* [Passage]:
Cat Yezbak and Rachel Priebe
Same-sex couple, Cat Yezbak (L) and Rachel Priebe blow bubbles outside the Manhattan City Clerk's office July 24, 2011. Out of the more than 150 schools surveyed, 33.3 percent of medical schools that responded spent zero hours on LGBT health-related content during the students' clinical training. Reuters

Individuals of the Lesbian, Gay, Bisexual, and Transgendered (LGBT) community represent a growing portion of the world's population, yet when it comes to caring for these individuals, medical training may fall short.

The average medical student spends roughly five to seven hours in medical school learning about the health-care needs of the lesbian, gay, bisexual and transgendered community, despite evidence of their unique health needs and risks, according to the study published Wednesday in the Journal of the American Medical Association.

Lesbian, gay, bisexual and transgender (LGBT) individuals have specific health and health care needs, wrote Dr. Juno Obedin-Maliver of Stanford University School of Medicine.

Researchers, who surveyed a number of deans from nearly 150 American and Canadian medical schools, found wide variation in the amount, content and quality of instruction on LGBT health.

It's great that a lot of schools are starting to teach these topics, said Mitchell Lunn, MD, lead author of the study and an internal medicine resident at Brigham and Women's Hospital/Harvard Medical School who was a medical student at Stanford when the study began.

A third of the schools had no LGBT content during their clinical years, about seven percent had no content during preclinical years, and about four percent had no content in any of their years, study authors noted.

* [Supplied data]:
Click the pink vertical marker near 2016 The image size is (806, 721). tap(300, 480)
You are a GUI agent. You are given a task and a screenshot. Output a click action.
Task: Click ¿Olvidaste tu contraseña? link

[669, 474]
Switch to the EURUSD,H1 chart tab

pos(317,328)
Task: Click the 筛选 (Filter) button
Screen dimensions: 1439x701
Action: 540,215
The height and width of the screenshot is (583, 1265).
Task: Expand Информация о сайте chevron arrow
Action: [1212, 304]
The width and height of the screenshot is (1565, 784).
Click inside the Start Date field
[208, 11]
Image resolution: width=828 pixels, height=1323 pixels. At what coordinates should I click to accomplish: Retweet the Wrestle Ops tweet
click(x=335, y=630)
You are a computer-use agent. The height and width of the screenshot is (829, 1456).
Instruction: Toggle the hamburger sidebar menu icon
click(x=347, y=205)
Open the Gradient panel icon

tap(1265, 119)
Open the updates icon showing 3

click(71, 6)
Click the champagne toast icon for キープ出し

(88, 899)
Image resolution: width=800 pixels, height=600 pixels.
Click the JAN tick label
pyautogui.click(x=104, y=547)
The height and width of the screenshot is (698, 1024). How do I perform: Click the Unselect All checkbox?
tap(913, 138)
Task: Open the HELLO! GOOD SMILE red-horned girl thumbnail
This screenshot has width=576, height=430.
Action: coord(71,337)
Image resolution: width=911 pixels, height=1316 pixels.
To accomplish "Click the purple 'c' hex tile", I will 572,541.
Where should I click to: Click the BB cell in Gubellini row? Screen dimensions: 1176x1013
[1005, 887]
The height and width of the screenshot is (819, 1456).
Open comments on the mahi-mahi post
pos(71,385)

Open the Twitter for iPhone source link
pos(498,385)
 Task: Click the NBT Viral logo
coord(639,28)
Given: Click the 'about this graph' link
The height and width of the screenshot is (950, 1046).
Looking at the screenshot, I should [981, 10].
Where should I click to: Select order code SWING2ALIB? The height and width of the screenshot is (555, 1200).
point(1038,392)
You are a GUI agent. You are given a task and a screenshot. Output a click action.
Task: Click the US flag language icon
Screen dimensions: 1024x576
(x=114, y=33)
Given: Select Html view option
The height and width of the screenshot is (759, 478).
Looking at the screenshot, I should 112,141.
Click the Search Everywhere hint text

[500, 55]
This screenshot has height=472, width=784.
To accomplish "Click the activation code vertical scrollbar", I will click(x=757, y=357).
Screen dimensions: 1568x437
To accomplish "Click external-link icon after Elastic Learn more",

* [Description of the task]: According to the article on LGBT health in medical training, about how many hours does the average medical student spend learning about the health-care needs of the LGBT community? The rows are separate material, unrelated to the article.

* [Output for this task]: Roughly five to seven hours.